▶ [Set problem A] In the rows running from the line holding "You are a computer-use agent. 1440x900" through the line holding "pyautogui.click(x=549, y=474)", inclusive, swap "wizard" for "dialog" and leave everything else unchanged.
* Start Source extract *
**Lesson Plans available** The present volume is a sequel to “FIRST YEAR LATIN” and is intended to be accompanied by “LATIN GRAMMAR.” The backbone of this second-year course consists in intensive linguistic study, both in the Latin text and in English exercises based on the text. Excursions into backgrounds are reduced to a minimum; training, not information, is the aim and object.
Teachers will find that, despite the varying backgrounds and abilities of students and the forgetfulness consequent upon a summer’s vacation, “SECOND YEAR LATIN” can be used effectively with all types of students who used “FIRST YEAR LATIN” in freshman year. In organizing the textbook the author had in mind procedures that would meet the needs of all.
It will be noted that the Latin text in Part II (pages 17-265) is graded in difficulty to suit the students’ gradual advancement in the learning of the language. The first book, The Helvetian Drive to the West, has been somewhat simplified and is printed in sentence units.
Classes of superior students who completed all the units in “FIRST YEAR LATIN” can begin at once to read the Caesar in “SECOND YEAR LATIN.” It may be desirable to review the material found in the first sixteen lessons of Part IV, Exercises Based on Caesar, but this can ordinarily be done rapidly.
The first sixteen lessons of Part IV (pages 305-394) are designed to meet the needs of classes that did not complete all the units in “FIRST YEAR LATIN” (many classes are satisfied to have completed seven) or for whom an intensive review of forms and of elementary syntax is necessary. One method of proceeding with such classes is to read no Caesar whatsoever until the first sixteen lessons have been studied. The reading of the text of Caesar begins with Lesson 17, page 395. Even if the first sixteen lessons are studied very thoroughly, this point should ordinarily have been reached by the close of the first quarter of the school year.
* End Source extract *
* Start Records for processing *
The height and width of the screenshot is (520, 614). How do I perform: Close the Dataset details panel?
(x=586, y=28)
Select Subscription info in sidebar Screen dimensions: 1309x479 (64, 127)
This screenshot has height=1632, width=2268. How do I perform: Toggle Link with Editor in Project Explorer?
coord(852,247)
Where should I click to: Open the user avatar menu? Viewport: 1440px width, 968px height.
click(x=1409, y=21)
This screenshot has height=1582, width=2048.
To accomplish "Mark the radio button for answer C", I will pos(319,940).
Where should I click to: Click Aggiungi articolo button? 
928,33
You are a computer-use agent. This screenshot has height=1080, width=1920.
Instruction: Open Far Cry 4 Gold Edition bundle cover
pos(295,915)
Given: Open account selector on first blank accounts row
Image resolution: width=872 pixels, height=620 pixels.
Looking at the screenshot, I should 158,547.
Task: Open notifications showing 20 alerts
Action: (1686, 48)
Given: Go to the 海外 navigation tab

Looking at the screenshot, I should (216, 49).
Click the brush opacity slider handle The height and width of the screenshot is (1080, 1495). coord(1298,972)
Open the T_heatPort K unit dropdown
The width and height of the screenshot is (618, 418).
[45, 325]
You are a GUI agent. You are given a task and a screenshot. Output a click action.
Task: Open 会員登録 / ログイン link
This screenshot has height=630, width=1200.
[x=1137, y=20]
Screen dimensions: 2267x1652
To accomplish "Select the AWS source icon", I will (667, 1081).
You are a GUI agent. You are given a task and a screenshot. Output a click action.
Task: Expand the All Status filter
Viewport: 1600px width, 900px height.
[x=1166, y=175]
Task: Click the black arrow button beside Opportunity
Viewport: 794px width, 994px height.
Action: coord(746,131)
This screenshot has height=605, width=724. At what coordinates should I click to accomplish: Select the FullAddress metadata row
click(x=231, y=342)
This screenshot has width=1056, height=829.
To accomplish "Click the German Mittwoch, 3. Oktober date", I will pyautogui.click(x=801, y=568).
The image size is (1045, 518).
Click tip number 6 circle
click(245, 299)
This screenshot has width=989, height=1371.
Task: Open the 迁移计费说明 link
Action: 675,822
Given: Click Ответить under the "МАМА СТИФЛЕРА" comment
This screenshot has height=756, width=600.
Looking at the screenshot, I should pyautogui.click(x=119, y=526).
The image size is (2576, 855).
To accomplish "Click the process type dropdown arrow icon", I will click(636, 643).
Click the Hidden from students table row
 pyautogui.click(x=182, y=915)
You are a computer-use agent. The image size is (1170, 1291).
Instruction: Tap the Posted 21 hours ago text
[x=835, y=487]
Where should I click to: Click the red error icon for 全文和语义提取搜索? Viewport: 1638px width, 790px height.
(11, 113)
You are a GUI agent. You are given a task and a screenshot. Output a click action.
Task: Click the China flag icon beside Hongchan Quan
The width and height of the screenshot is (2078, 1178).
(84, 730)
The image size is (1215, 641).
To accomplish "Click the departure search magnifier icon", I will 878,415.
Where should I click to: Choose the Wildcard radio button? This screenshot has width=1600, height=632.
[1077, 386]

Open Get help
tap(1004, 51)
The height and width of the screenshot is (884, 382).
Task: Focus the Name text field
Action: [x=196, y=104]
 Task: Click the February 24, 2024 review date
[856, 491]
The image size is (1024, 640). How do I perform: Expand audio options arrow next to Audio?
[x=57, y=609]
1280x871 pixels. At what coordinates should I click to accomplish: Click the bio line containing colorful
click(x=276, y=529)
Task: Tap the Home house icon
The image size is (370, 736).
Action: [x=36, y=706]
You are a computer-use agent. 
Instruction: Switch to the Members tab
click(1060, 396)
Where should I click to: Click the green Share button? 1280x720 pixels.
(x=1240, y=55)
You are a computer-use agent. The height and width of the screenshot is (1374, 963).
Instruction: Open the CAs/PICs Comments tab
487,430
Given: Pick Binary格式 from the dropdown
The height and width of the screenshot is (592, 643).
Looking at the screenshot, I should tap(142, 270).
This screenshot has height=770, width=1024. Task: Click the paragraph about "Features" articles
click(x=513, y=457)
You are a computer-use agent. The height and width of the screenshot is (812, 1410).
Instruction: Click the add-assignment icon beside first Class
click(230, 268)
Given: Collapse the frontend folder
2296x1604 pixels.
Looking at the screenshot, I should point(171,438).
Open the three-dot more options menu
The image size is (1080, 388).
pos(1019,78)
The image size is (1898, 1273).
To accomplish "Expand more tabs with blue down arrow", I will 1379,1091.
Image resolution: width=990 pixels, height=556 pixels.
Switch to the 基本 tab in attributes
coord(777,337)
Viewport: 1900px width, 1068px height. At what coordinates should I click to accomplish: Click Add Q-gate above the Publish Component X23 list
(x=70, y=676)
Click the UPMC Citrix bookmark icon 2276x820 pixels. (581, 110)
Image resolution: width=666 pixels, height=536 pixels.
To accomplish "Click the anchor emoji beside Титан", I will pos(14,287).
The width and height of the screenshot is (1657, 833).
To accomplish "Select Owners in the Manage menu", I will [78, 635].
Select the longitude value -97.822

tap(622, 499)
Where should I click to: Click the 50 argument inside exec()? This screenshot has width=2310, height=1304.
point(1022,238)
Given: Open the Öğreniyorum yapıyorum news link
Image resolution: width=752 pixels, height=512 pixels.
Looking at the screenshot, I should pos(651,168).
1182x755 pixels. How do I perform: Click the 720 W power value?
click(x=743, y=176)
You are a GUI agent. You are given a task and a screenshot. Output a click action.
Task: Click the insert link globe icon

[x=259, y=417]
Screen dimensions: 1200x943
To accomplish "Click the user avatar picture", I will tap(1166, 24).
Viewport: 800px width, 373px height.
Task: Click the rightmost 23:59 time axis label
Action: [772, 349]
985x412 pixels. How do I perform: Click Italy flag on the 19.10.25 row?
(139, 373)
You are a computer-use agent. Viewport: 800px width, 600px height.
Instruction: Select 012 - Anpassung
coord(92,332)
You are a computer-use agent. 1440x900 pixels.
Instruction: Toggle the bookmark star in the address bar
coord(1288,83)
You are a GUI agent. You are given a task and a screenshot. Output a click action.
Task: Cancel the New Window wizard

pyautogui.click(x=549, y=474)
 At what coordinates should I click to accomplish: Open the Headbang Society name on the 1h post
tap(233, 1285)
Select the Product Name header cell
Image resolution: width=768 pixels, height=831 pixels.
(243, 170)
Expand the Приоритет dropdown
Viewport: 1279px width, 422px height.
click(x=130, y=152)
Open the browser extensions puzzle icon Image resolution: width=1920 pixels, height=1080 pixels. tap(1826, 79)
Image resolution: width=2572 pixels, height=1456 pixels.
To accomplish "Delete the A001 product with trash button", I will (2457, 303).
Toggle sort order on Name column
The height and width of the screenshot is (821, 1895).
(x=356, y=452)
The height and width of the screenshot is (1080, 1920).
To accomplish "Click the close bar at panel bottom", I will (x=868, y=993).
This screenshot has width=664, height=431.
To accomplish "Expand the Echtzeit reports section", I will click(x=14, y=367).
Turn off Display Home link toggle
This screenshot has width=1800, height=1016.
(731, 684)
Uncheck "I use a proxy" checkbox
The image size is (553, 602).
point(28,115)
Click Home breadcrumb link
* End Records for processing *
▶ [Set problem B] Output the passage of the Latin textbook preface between "Teachers will find" and "needs of all.", inclusive, word for word.

▶ [Written answer A]
You are a computer-use agent. 1440x900 pixels.
Instruction: Toggle the bookmark star in the address bar
coord(1288,83)
You are a GUI agent. You are given a task and a screenshot. Output a click action.
Task: Cancel the New Window dialog

pyautogui.click(x=549, y=474)

▶ [Written answer B]
Teachers will find that, despite the varying backgrounds and abilities of students and the forgetfulness consequent upon a summer’s vacation, “SECOND YEAR LATIN” can be used effectively with all types of students who used “FIRST YEAR LATIN” in freshman year. In organizing the textbook the author had in mind procedures that would meet the needs of all.